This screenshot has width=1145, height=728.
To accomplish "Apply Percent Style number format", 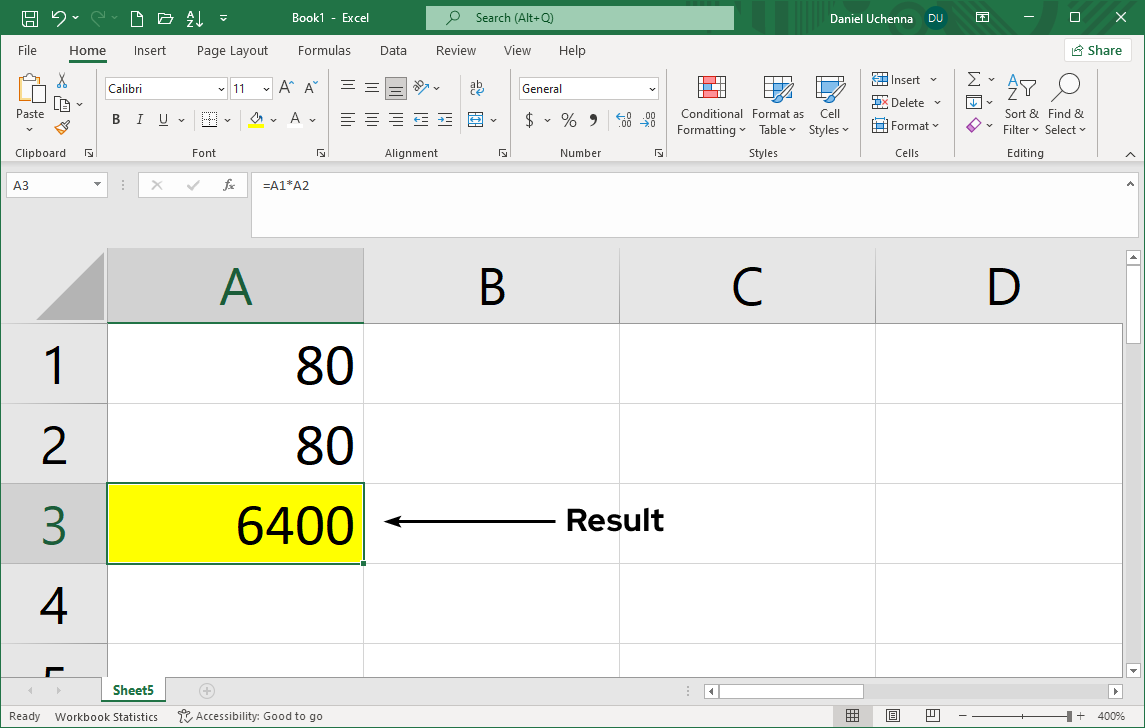I will (x=568, y=119).
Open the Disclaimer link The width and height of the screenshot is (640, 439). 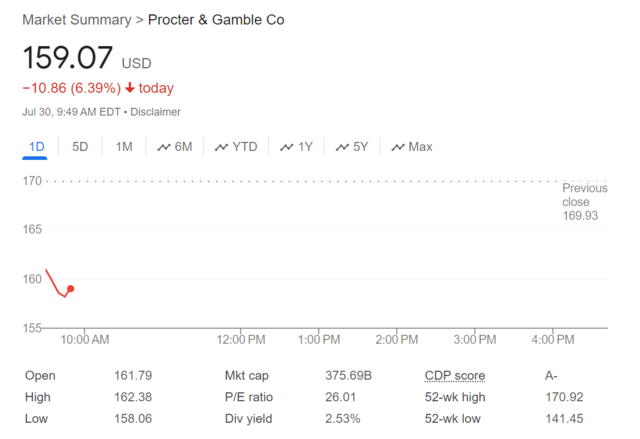155,112
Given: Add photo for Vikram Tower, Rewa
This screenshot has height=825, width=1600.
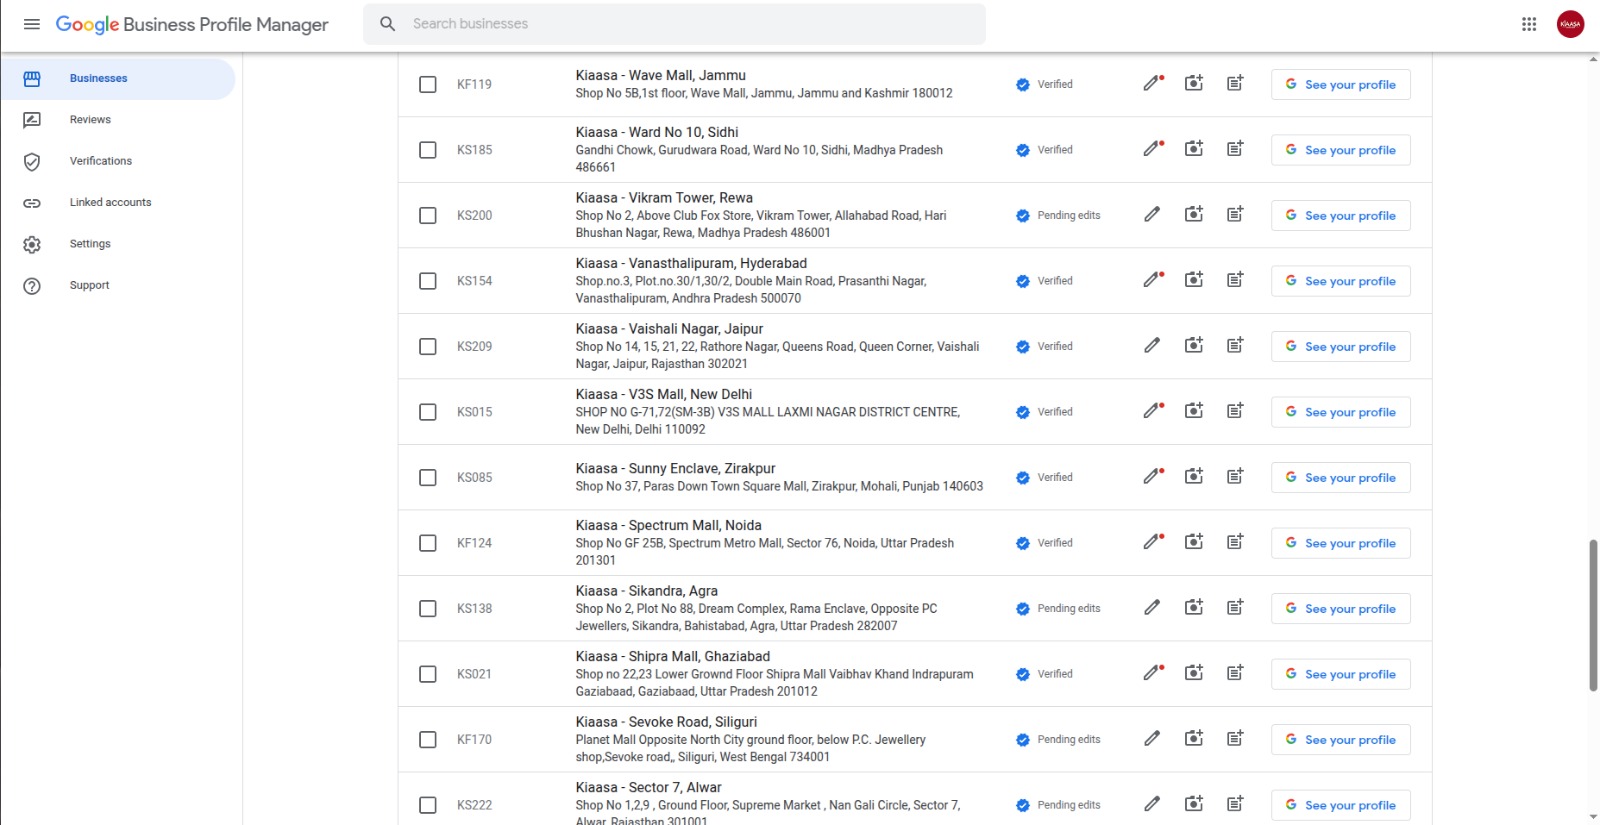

Exercise » Check each line in the listing above for the string "This", then report how many lines contain it, with no other text.

Task solution » 2